__Exercise description__: For the material below, set down exactly the lines between the one containing "Open the Datenschutzerklärung link" and the last line, both included, leaving every picture out.
BEGIN Records shown
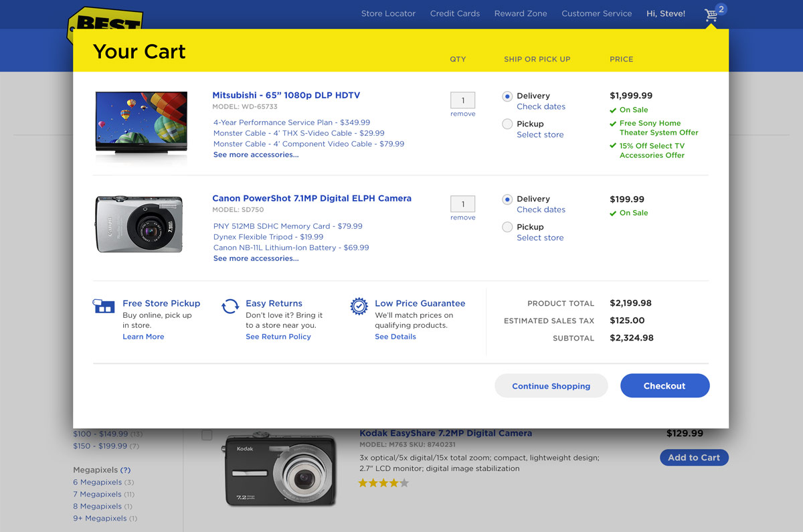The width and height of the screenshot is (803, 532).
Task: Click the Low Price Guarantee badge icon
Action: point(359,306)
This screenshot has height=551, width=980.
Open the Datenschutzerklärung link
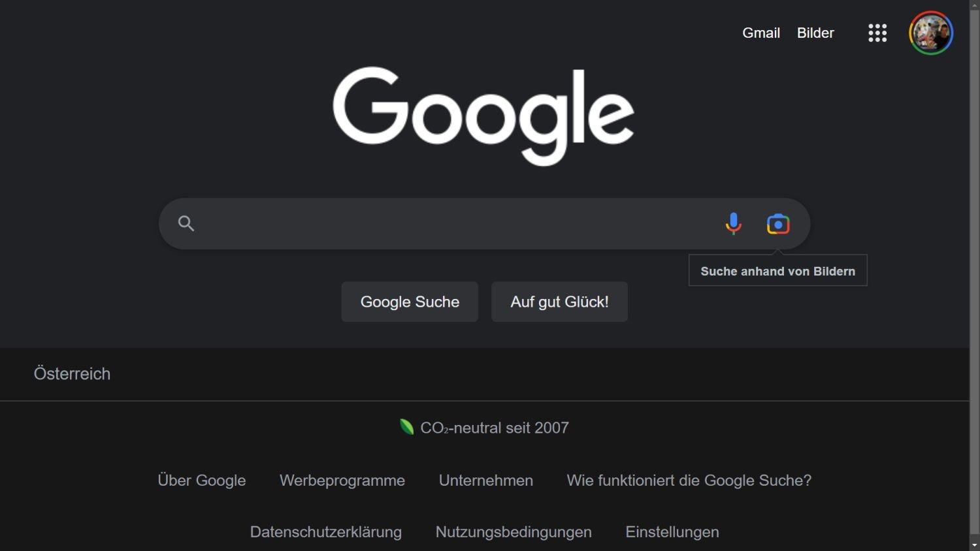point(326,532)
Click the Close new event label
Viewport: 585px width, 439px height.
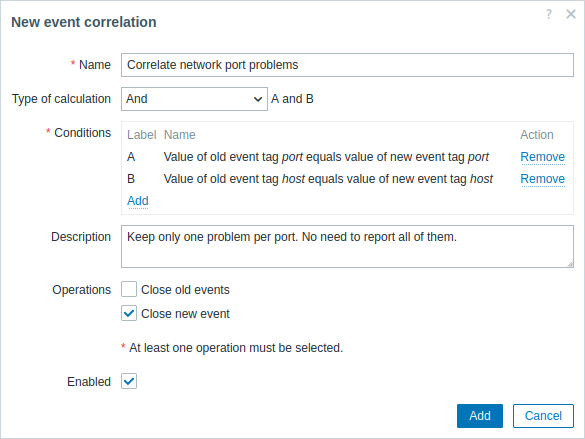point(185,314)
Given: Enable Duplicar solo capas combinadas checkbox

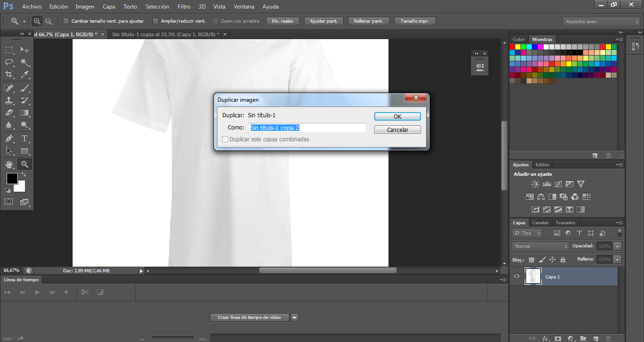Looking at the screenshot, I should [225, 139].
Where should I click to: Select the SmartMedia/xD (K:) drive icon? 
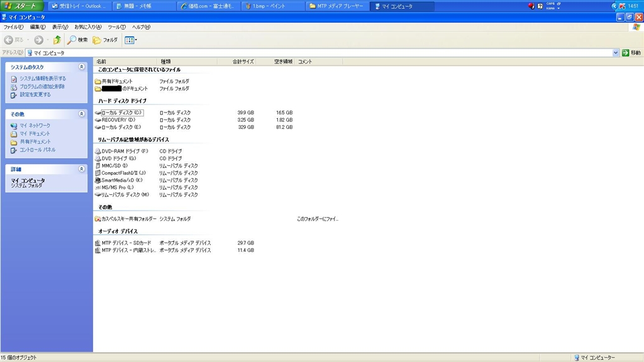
END Records shown
__Task output__:
Open the Datenschutzerklärung link
point(326,532)
Click the Close new event label
Viewport: 585px width, 439px height.
point(185,314)
Given: Enable Duplicar solo capas combinadas checkbox

Looking at the screenshot, I should [225, 139].
Where should I click to: Select the SmartMedia/xD (K:) drive icon? 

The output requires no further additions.